Würde man es übersetzen wollen – zugegeben, es klingt seltsam –
hieße es: Mann und Männin.
Unsere sensiblen Ohren
hören da natürlich eine männerzentrierte Sicht heraus,
doch die ist hier vermutlich überhaupt nicht gemeint.
Ausgedrückt wird vielmehr
die enge Verbundenheit zwischen zwei Menschen,
die Zusammengehörigkeit, die Ergänzung.
Sie wird auch dadurch deutlich,
dass das Wort „Adam“ auf hebräisch soviel wie Mensch bedeutet,
also kein männlicher Eigenname ist.
Anders gesagt: Adam ist dann kein Mann im geschlechtsspezifischen Sinn,
sondern der Mensch wird erst zusammen mit einem echten,
die Bibel sagt „entsprechenden“, Gegenüber erschaffen.
Ob eine solche enge Verbundenheit an die Verschiedenheit der Geschlechter
zwingend gebunden sein muss,
darf man durchaus als Frage stellen,
oder ob es nicht einfach um die Aussage geht,
dass der Mensch in einem anderen Menschen
(im Gegensatz zu den zuvor zugeführten Tieren)
seine Ergänzung findet.
Das zunächst und vor allem ist das Untrennbare,
das, was gar nicht zu ändern ist:
die Verwiesenheit des einen Menschen auf den anderen.

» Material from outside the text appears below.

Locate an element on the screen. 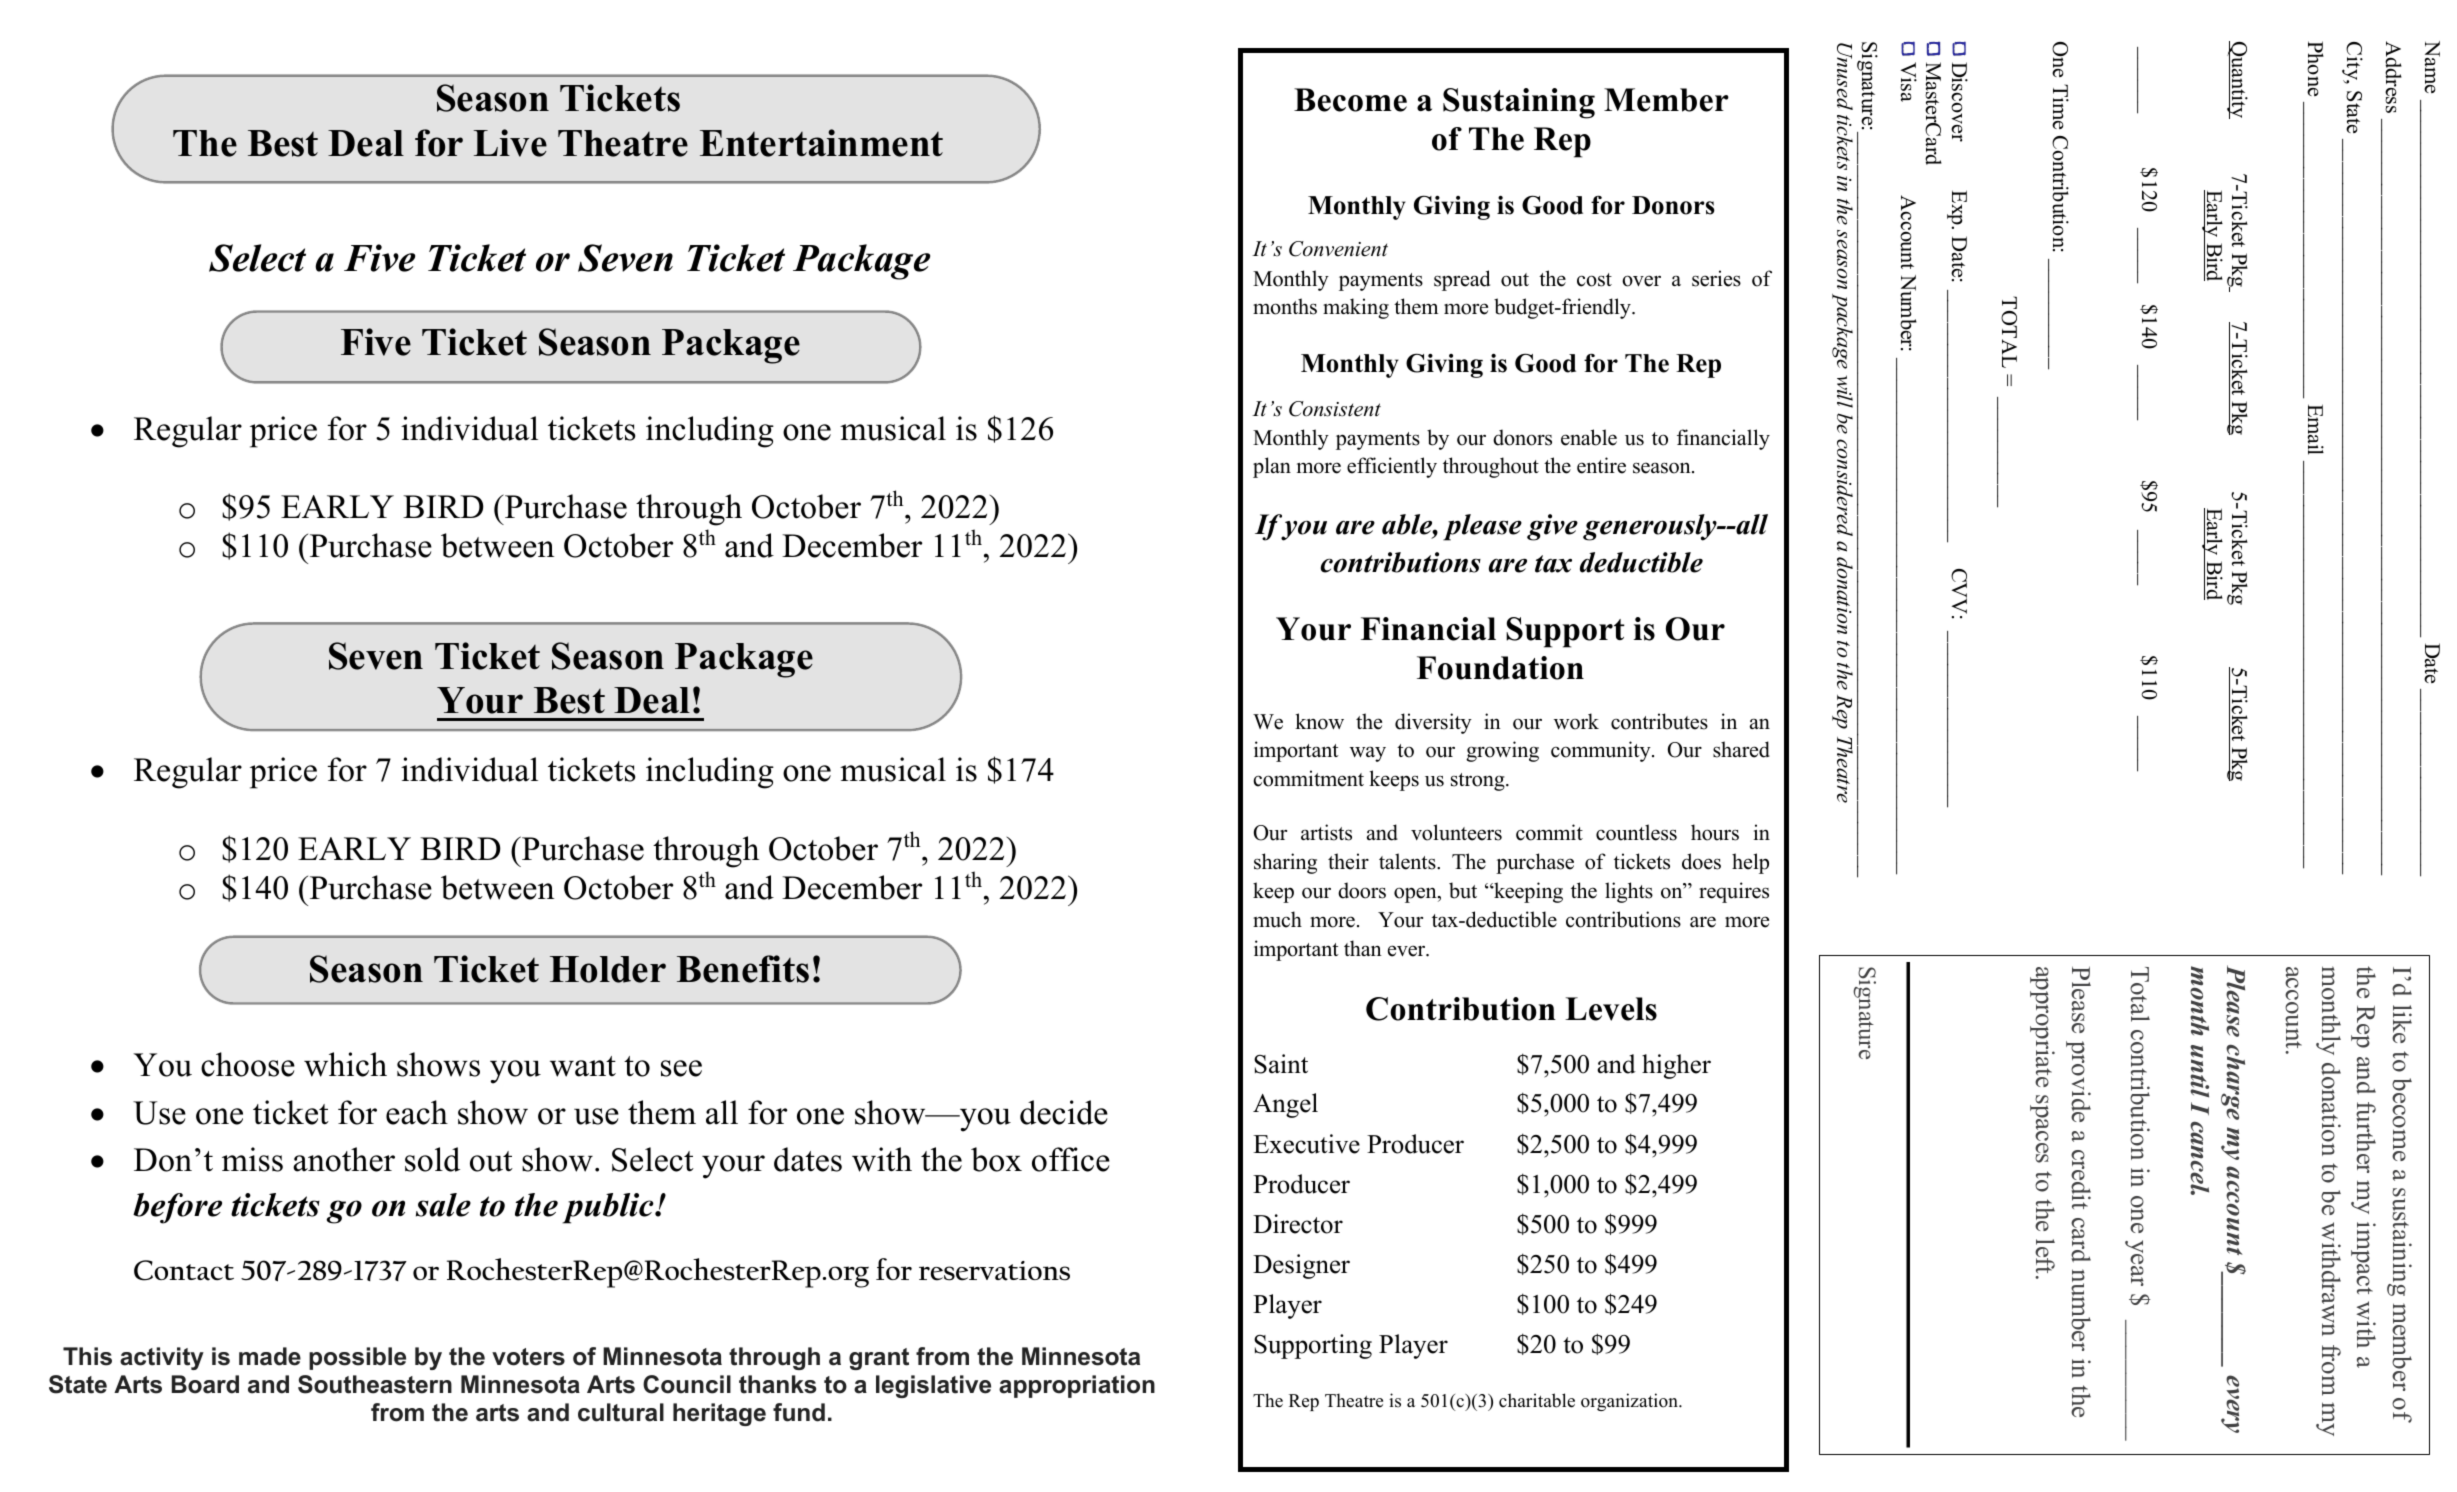  made is located at coordinates (270, 1356).
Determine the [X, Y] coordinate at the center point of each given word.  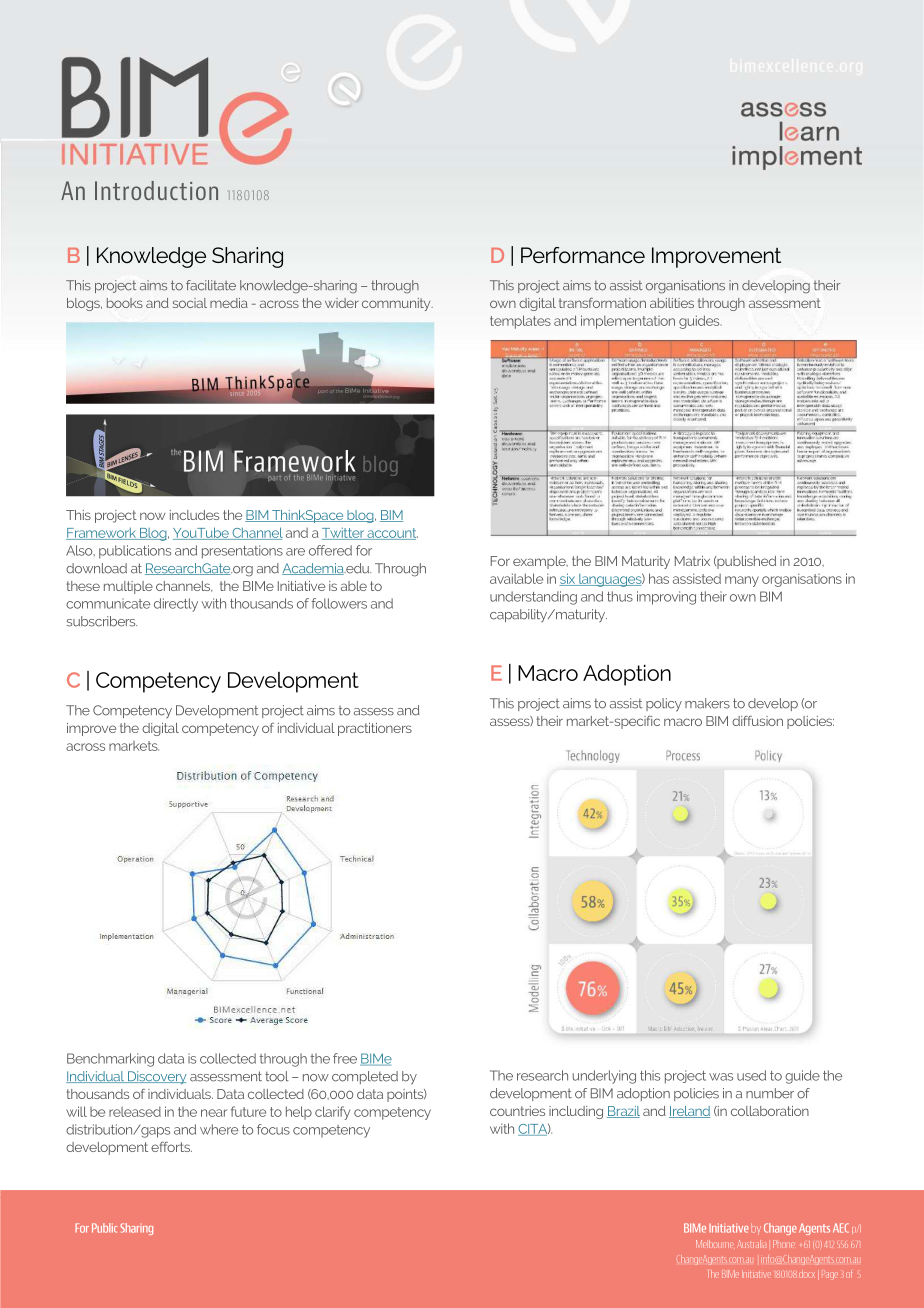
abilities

Es ist nicht gut, dass der Mensch allein bleibt.
Die Schöpfung ist erst vollendet,
wenn unter jedem Schöpfungstag das Wort des Schöpfers steht:
„Gott sah, dass es gut war.“
Liebe braucht Schutz.
In unseren Zeiten,
wo etwa genau dies auch von Menschen gewünscht und erbeten wird,
die als Frau eine Frau lieben oder als Mann einen Mann
könnte unser Glaubensbuch manches Bestärkende dazu beitragen.
Beziehungen schützen, weil wir sie schätzen.
Wer vom Reichtum der Liebe ausgeht,
vom Anfang der Schöpfung,
geht anders mit Scheitern um.
Das Mitleid über das Zerbrochene ist größer als die moralische Keule.
Wenn etwas zerbrochen ist, muss man hinschauen,
warum es zum Bruch kam,
die Betroffenen werden sich selbst fragen, was noch geht und was nicht,
und schmerzhaft ist es für alle Beteiligten.
So ist es an Jesus erkennbar:
immer lässt er Leiden an sich heran, lässt sich betreffen,
leidet mit, spricht Vergebung zu, sucht und ermöglicht den Neuanfang.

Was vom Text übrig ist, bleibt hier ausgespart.